Trogonophids use a ‘spade-headed’ form by also using a dorsoventrally flattened snout, but with a strong craniofacial angle and further use their lateralcanthi (sharp edging on sides of head) to shave off soil from the front of the tunnel in an oscillatory fashion then pack it to the tunnel sides with sides of the head and body.

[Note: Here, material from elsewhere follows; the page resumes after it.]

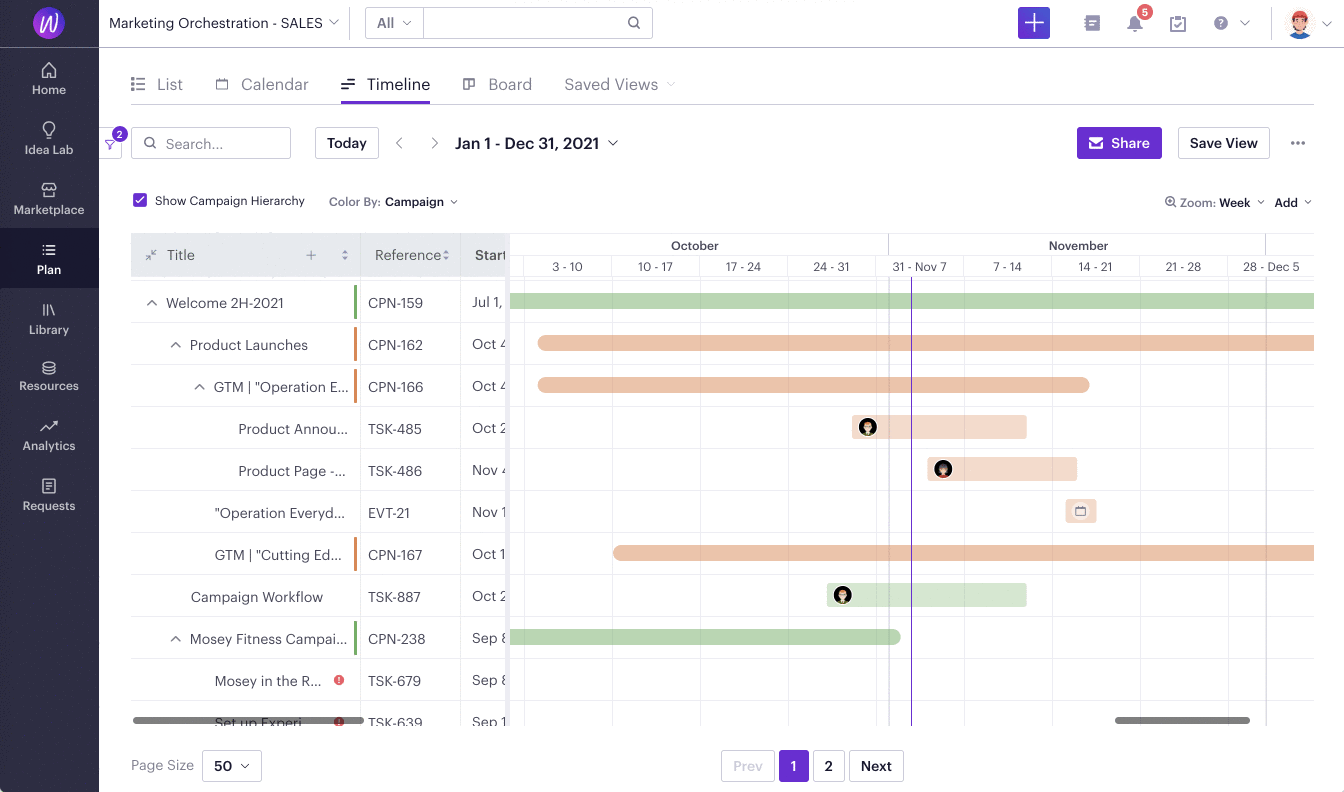Open Marketplace from the sidebar
1344x792 pixels.
(48, 198)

Most amphisbaenids (8 genera) and the cadeid utilize a compressed ‘keeled-headed’ form and dig with a laterally compressed head by ramming the head forwards then push and pack the loosened soil rearwards in pushing the head in opposite directions to pack the soil to the floor and ceiling of the tunnel.   

Due to the numerous convergent evolutions within the amphisbaenian group, limited outgroup morphologies and the lack of findings of the tiny and frail subterranean fossils, amphisbaenian evolution has been a booger-bear to track and sort out for scientists.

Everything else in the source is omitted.